/---
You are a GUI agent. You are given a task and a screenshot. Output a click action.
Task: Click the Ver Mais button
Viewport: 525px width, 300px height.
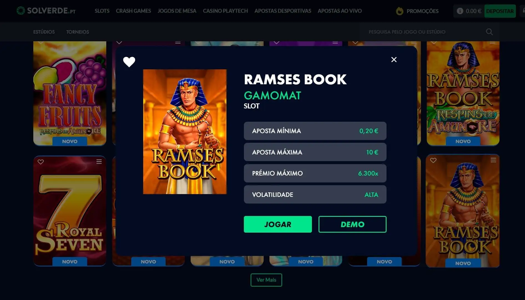[266, 280]
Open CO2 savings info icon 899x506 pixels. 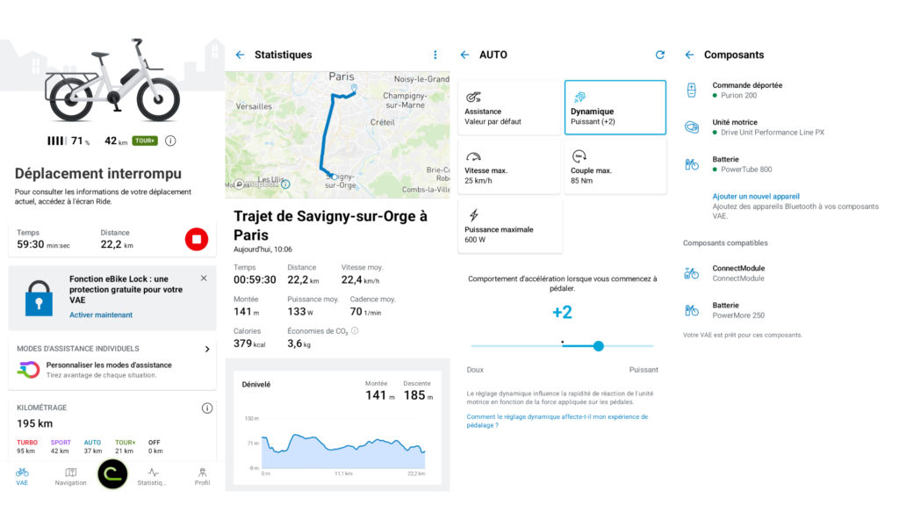(355, 330)
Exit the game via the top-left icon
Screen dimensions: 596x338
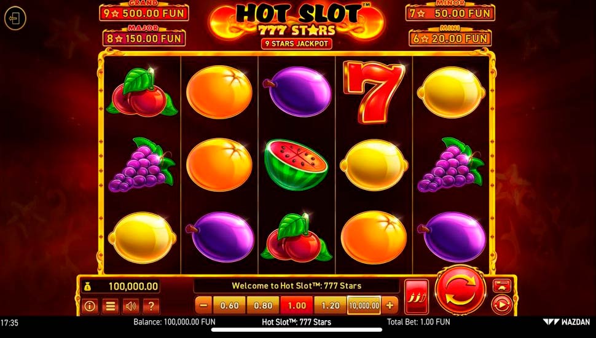click(15, 18)
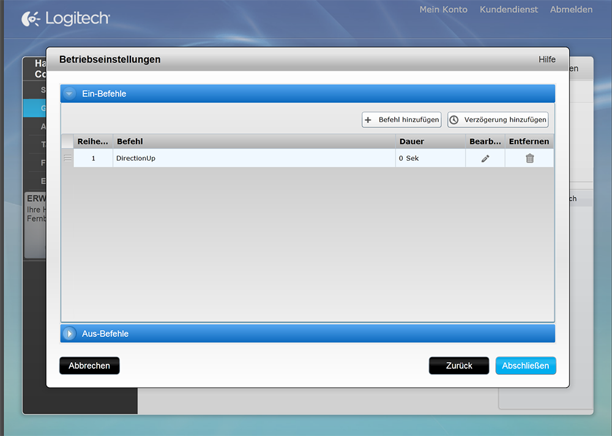Add a command via Befehl hinzufügen

[x=401, y=120]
\---
● GIVEN PROBLEM: Write out the part of the rows that opens with the line containing "Exit the game via the top-left icon" and closes at the end of the rows, leaving the pictures out of your answer.

● REPLY TO THE EXERCISE:
Exit the game via the top-left icon
Screen dimensions: 596x338
click(15, 18)
Add a command via Befehl hinzufügen

[x=401, y=120]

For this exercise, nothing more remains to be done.